I`ll drink to that. :greatjob:


----------



## Vincanity15311 (Jan 30, 2005)

ill b happy if we can make it respectable


----------



## Vinsane (Feb 27, 2005)

is vince dribblin on his turnovers or stupid passes


----------



## NJNetsMVP (Oct 6, 2005)

jizzy said:


> I don't care, ban me or whatever. He started it and I retalliated. I just had to let him know, ban me or do whatever.


alrite something i agree with. i started and you can ban me first since i started.
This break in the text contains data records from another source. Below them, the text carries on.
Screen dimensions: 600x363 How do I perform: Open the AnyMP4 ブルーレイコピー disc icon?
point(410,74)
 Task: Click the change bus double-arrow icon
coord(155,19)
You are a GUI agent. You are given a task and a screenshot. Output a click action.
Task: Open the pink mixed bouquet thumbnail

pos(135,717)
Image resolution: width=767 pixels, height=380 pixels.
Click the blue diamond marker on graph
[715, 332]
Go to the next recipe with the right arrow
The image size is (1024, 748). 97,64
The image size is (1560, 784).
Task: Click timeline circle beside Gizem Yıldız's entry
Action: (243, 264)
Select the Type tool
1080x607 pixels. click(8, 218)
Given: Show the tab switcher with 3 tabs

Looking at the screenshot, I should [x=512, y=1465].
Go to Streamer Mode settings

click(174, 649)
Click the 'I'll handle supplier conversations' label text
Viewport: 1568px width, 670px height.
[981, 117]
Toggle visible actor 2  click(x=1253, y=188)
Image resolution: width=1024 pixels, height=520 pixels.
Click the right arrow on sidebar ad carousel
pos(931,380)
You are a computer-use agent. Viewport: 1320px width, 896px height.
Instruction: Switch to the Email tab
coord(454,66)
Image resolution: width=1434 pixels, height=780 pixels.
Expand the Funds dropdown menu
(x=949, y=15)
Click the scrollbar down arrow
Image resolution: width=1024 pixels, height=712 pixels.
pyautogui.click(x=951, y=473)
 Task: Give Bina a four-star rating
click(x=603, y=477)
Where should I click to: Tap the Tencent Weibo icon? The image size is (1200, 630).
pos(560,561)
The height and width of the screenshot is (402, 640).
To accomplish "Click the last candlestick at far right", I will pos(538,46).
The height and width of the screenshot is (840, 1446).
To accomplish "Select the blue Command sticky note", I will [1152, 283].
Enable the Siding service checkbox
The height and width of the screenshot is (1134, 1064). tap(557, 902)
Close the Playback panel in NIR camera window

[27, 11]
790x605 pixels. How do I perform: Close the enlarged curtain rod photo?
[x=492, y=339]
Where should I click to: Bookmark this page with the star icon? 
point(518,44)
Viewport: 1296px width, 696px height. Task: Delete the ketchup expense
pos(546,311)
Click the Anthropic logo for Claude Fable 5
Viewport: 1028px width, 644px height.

Most forum guys are good here and they want peace so... ill just stop alrite?


----------



## BrooklynBound (Dec 19, 2005)

roro26 said:


> I`ll drink to that. :greatjob:


----------



## Vinsane (Feb 27, 2005)

stop passin to vaughn


----------



## Petey (Aug 23, 2002)

Dirk hits as he's fouled by Dirk.

Misses the FT.

Kidd hits.

44-72, Dirk.

Diop drops one now.

44-74, Dirk.

Krstic is double, Vaughn misses.

Dirk setting up in the half court.

Misses it, and Carter misses the long jumper.

Collins can't save it.

-Petey


----------



## Kidd To Carter515 (Aug 4, 2005)

Let's just worry about some Nets Basketball


N - E - T - S NETS NETS NETS


----------



## Vinsane (Feb 27, 2005)

vince just won't stop takin jumpers


----------



## Petey (Aug 23, 2002)

Terry drains a 3 now?

Kidd hits from a foot inside the arch.

48-77, Dirk.

-Petey


----------



## Petey (Aug 23, 2002)

Diop taking it to the rim...

SWATTED by Collins.

Wow... Wright in for Vaughn.

-Petey


----------



## Jizzy (Aug 24, 2005)

NJNetsMVP said:


> alrite something i agree with. i started and you can ban me first since i started. Most forum guys are good here and they want peace so... ill just stop alrite?




I don't care, I've been banned before many times. Nothing new. But yea, if they want a good forum, then we best leave for a while.


----------



## NJNetsMVP (Oct 6, 2005)

Finally... Lets See Wat He Can Do


----------



## ZÆ (Aug 1, 2005)

Josh Howard to the line for 1 but misses

48-79 - DAL


----------



## Petey (Aug 23, 2002)

Dirk has it knocked away, Kidd misses the 3.

Howard with the board.

Coast to coast, hits and fouled.

Foul on who?

Hey Marc Jackson is in.

Yeah, foul on Jackson.

48-79, Dirk.

Howard misses, the shot. Nets control the ball.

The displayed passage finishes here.